Infection of human fibroblasts with HSV1 and live-cell imaging

We used the HSV1(17⁺)Lox-UL37GFP strain, a generous gift from B. Sodeik and previously characterised in [70], here denoted HSV1-UL37EGFP, and as a control, the HSV1(17⁺)Lox-P_MCMVGFP strain, denoted HSV1-EGFP, which expresses EGFP alone inserted between the pUL55 and pUL56 ORFs, under the control of the murine cytomegalovirus promoter [130]. Viruses were propagated, isolated, and titred in Vero cells (ATCC CCL81; ATCC, Manassas, VA, USA) grown in DMEM containing 10% FBS and 1% penicillin/streptomycin (P/S), as previously described [8]. Primary human foreskin fibroblast cells were infected with HSV1 strains at 10 plaque-forming units/cell using a cold-synchronised protocol [131]. The progression of infection was visualised by live-cell imaging on a Nikon Ti-Eclipse epifluorescence inverted microscope (Nikon, Tokyo, Japan) from 2 HPI to 24 HPI. Images were viewed and analysed by ImageJ [132].

IP quantitative MS

For IP–MS experiments, cells were infected as above with HSV1-UL37GFP or control HSV1-GFP, in duplicate. Infected cells were collected at 8 and 20 HPI (HSV1-UL37GFP) or 20 HPI (HSV1-GFP) in ice-cold PBS and pelleted by centrifugation (approximately 1 × 10⁷ per time point per replicate). Cell pellets were washed in ice-cold PBS and lysed hypotonically. Cytosolic lysates were adjusted to 20 mm HEPES-KOH (pH 7.4), containing 0.11 m potassium acetate, 2 mm MgCl₂, 0.1% Tween 20, 1 μm ZnCl₂, 1 μm CaCl₂, 250 mm NaCl, and 0.5% NP-40, mixed by Polytron homogenisation, and centrifuged at 8,000 × g for 10 min at 4°C. The supernatant was recovered and subjected to IP using magnetic beads conjugated with in-house generated rabbit anti-GFP antibodies, as previously described [131,133].

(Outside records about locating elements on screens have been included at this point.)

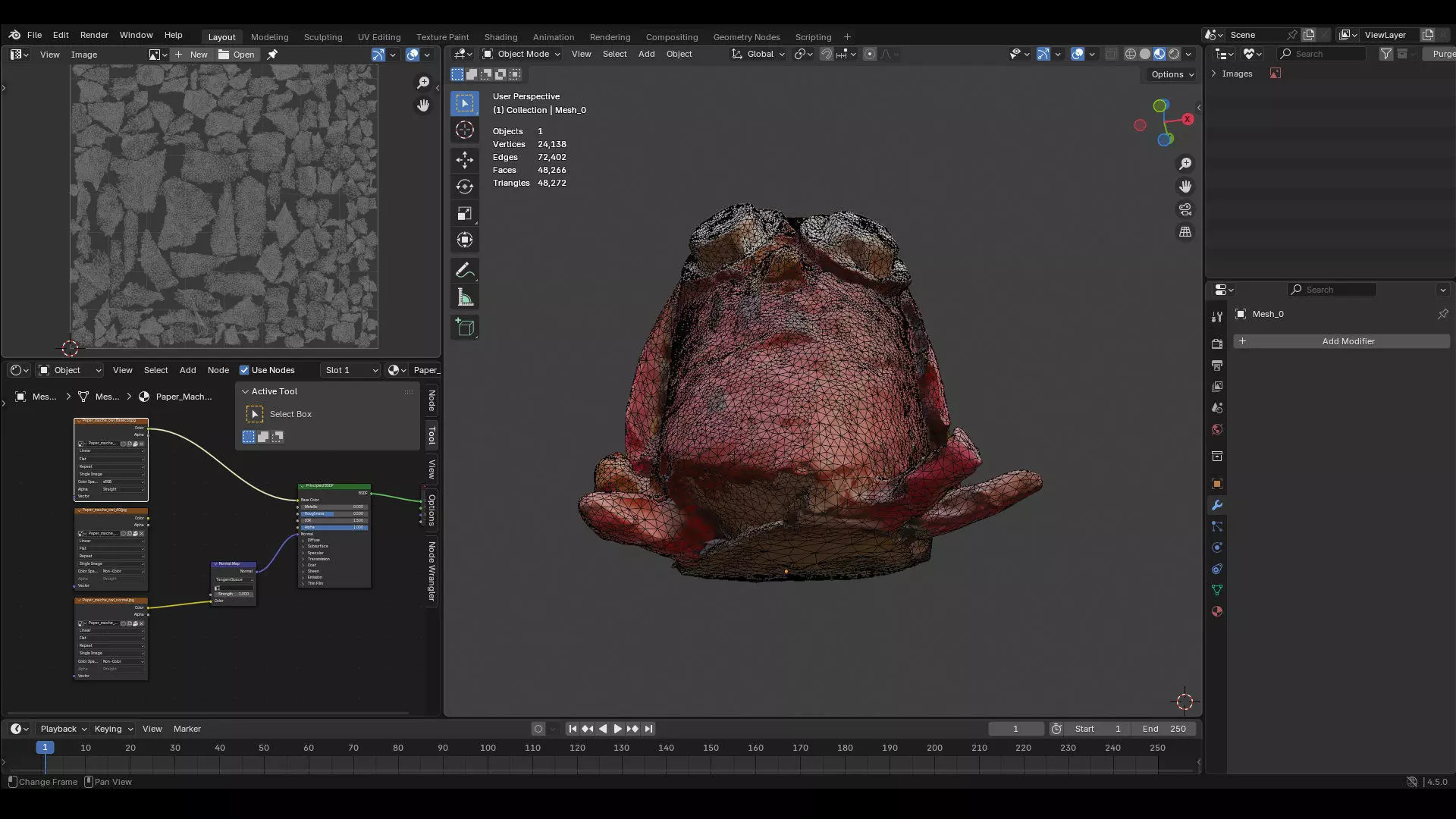This screenshot has width=1456, height=819.
Task: Open the Material properties tab
Action: point(1217,611)
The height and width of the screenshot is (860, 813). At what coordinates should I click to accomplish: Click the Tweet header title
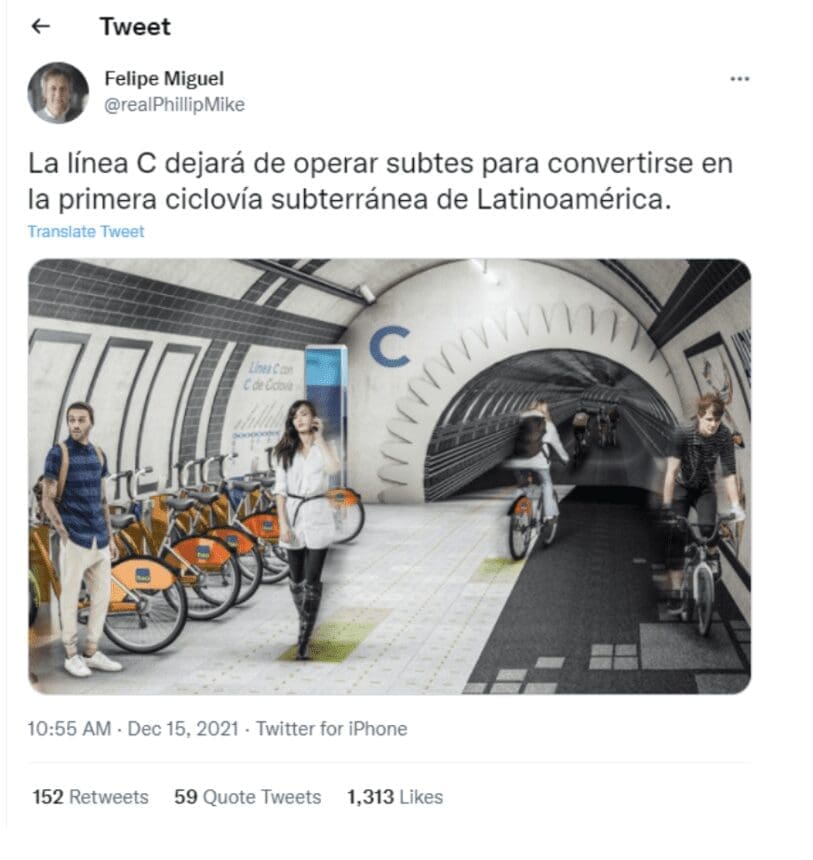(x=135, y=26)
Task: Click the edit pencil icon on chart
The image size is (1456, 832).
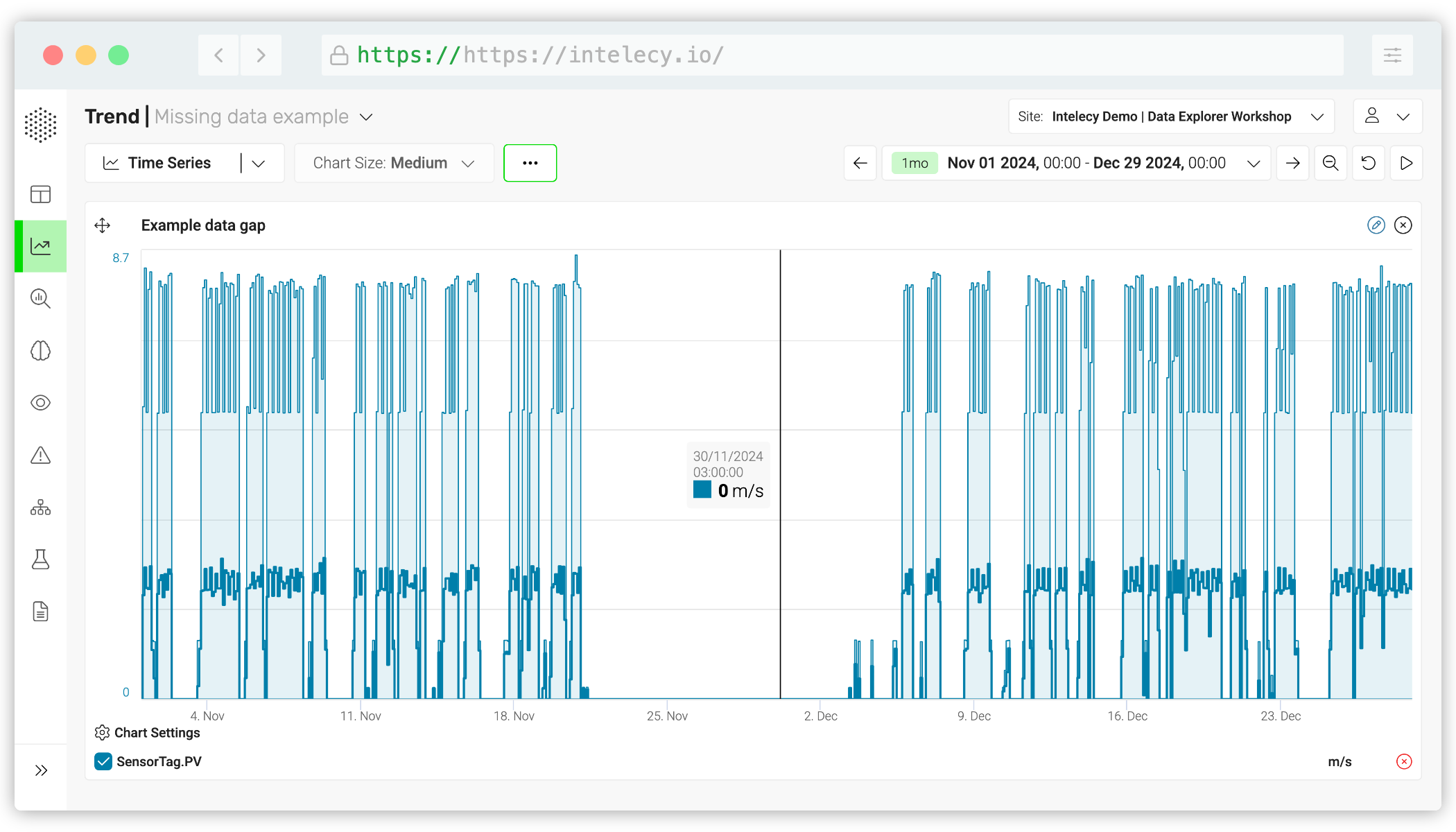Action: tap(1376, 225)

Immunoisolated proteins were processed by a Filter-Aided Sample Preparation method using Amicon ultrafiltration devices (30 kDa MWCO; MilliporeSigma, Burlington, MA, USA) as described [20], except 0.1 M Tris-HCl (pH 7.9) was replaced with 0.1 M triethylammonium bicarbonate (TEAB). Following overnight trypsin digestion and clean-up, peptides (4 μl) were analysed by nanoliquid chromatography–tandem MS on a Dionex Ultimate 3000 RSLC coupled directly to an LTQ Orbitrap Velos ETD configured with a Nanospray ion source (Thermo Fisher Scientific, Waltham, MA, USA).

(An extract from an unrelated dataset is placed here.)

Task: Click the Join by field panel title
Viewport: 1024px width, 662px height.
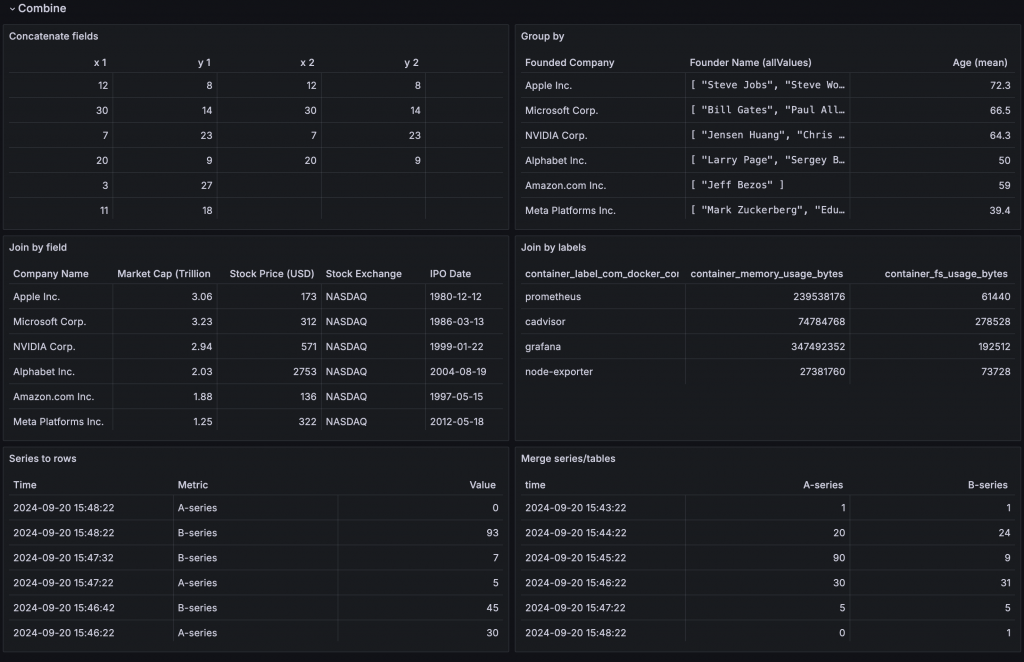Action: (38, 247)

The Proteome Discoverer software (ver. 2.2) was used for postacquisition mass recalibration of precursor and fragment ions masses, MS/MS spectrum extraction, peptide spectrum matching and validation, calculation of TMT reporter ion intensities, and assembly of quantified into protein groups. Protein groups and TMT protein abundances for herpesvirus proteins with a minimum of 2 unique quantified peptides were exported to Excel. IP protein enrichment ratios for each time point and replicate were calculated as the TMT abundance ratio of pUL37GFP/GFP. Proteins with IP enrichment ratios of ≥2-fold in at least one time point in both replicates were considered specific associations. The TMT abundance ratio for proteins in the 20 versus 8 HPI pUL37GFP IPs were calculated after normalisation by the pUL37 TMT abundance. Further details on data collection and analysis can be found in S5 Text.